DOCUMENT:
┏━━

Helen Frankenthaler was an American painter who came into her own as an abstract expressionist in the 1950s. Her audacity and determination were matched by her talent. Endowed with incredible training at a young age, Frankenthaler wasted no time developing her career as a serious artist after graduating from Bennington College in 1949. Her privileged background helped in numerous respects, but in post-World War II New York City where the movement flourished, the field of artists was, predictably, masculine with Jackson Pollock as the leading figure. As a woman, it wasn’t enough to be gifted and financially stable. She needed to commit fully to her life as an artist in order to stay in the game.
Alexander Nemerov’s sharp and vibrant biography, Fierce Poise offers a distinctive portrait of the sustained challenges of a woman with considerable advantages. The biography concentrates on the first decade of Frankenthaler’s career, the 1950s. One of many reasons that Nemerov, a Stanford University art historian, grew up aware of Helen Frankenthaler was that she studied with his father during her senior year (1948-49) at Bennington College. Additionally, the last ten years of Frankenthaler’s life, Nemerov taught at Yale, roughly 45 minutes away from her Connecticut home. At no point during that time did Nemerov reach out to interview or simply speak with her despite these and other connections.
Nemerov’s lack of urgency or interest was in some part thanks to prevailing trends in art. During the last quarter of the 20th century, the art world gave greater merit to political power and discourse in contemporary art. Frankenthaler’s romantic approach to art fell out of fashion in the later part of her life and she found herself frustrated with artists such as Robert Mapplethorpe and Andres Serrano. Here was a woman of the Upper East Side in a pleated skirt telling a generation of artists ravaged by AIDS that their work was “mediocre,” calling upon them to “raise the level.”
It was only within recent years after having children, that Nemerov recognized that Frankenthaler approached her art with “the pleasure of someone who does not take life for granted.” He stresses, “A painting was for her the record of a personal experience exalted, transfigured, given staying power and enduring poise, so that the rest of us might be reminded of this special grace we often forget we, too, possess: namely, the feeling that we are alive.” She was no starving artist, but Frankenthaler did arrive at adulthood having lost her father when she was 11 and then her mother to suicide when she was but 25. Her privilege couldn’t shelter her from considerable personal grief. Nemerov seizes upon Frankenthaler’s ability to draw from private experience to articulate public feelings that create a more expansive and universal emotion rather than a personal narrative.
Frankenthaler had reason to deflect her attention from the details of her personal life. Beyond her wealth, Helen Frankenthaler’s personal history was of speculation from the start of her career. Her five-year relationship with the preeminent art critic of the time, Clement Greenberg has been labeled a deliberate and craven move. However, Nemerov persuades one to believe her relationship with Greenberg to be genuine. As a young woman keenly aware of the need to be at the center of the art world in order to succeed, Frankenthaler wanted to best understand the world around her. Frankenthaler wasn’t dabbling in art. She wanted to be with someone who shared her seriousness. She also understood the need to be well positioned to maximize exposure for her art.

┗━━

COLLECTED DATA:
┏━━

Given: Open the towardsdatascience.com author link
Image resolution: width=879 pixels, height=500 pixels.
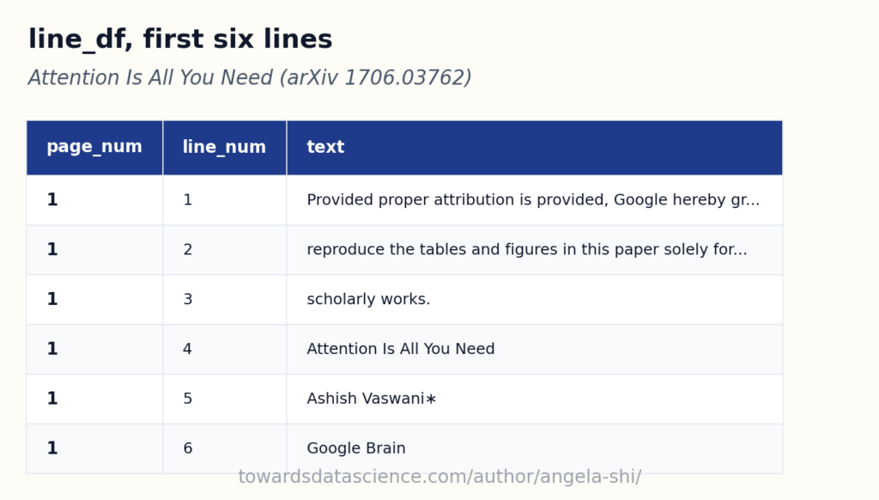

┗━━

WHAT IS EXPECTED: Can you pick up the Helen Frankenthaler text after its last sentence and keep writing? These lines were taken from a different source than the Helen Frankenthaler text.

EXERCISE OUTPUT:
When she posed for Life magazine in 1957, she knew that she could create a sensational portrait (it’s the arresting jacket image for Fierce Poise). Surrounded by her paintings in her studio, she blended her fashioned self-image into her work by sitting atop a painting (“Blue Territory”) to produce a powerful effect. What’s curious is that Gordon Parks, the photographer, is the only person of color mentioned in this book. His struggle as well as his vivid use of color photography to convey life and emotion is less abstract but no less pure or potent than Frankenthaler’s painting. Here were two radically different people who knew how to best package art and emotion. It’s an overlap that a longer book could explore at greater length and marks a rare moment where I was disappointed by Nemerov’s disciplined and narrow focus.
Keeping the biography tightly drawn to the 1950s gives Nemerov the space to speak at length about her work as well as the theory and motivation behind it. Frankenthaler read and was affected by the English translation of Simone de Beauvoir’s The Second Sex in 1953. De Beauvoir’s revelation that “women are not simply ‘women,’ but are, like men, in the fullest sense human beings” was second nature to Frankenthaler as was the perception that a “feminine character” was largely a performance constructed for and by the patriarchy. While Elizabeth Hardwick posited that women lack access to “experience” because of what she considered their more sheltered lives, Frankenthaler saw “opportunity, a deep artistic source unto itself, in which the feeling of life existed as fully as on the sweep of Napoleonic battlefields or in the scrum of intrigue among worldly cardinals beneath Michelangelo’s frescos.”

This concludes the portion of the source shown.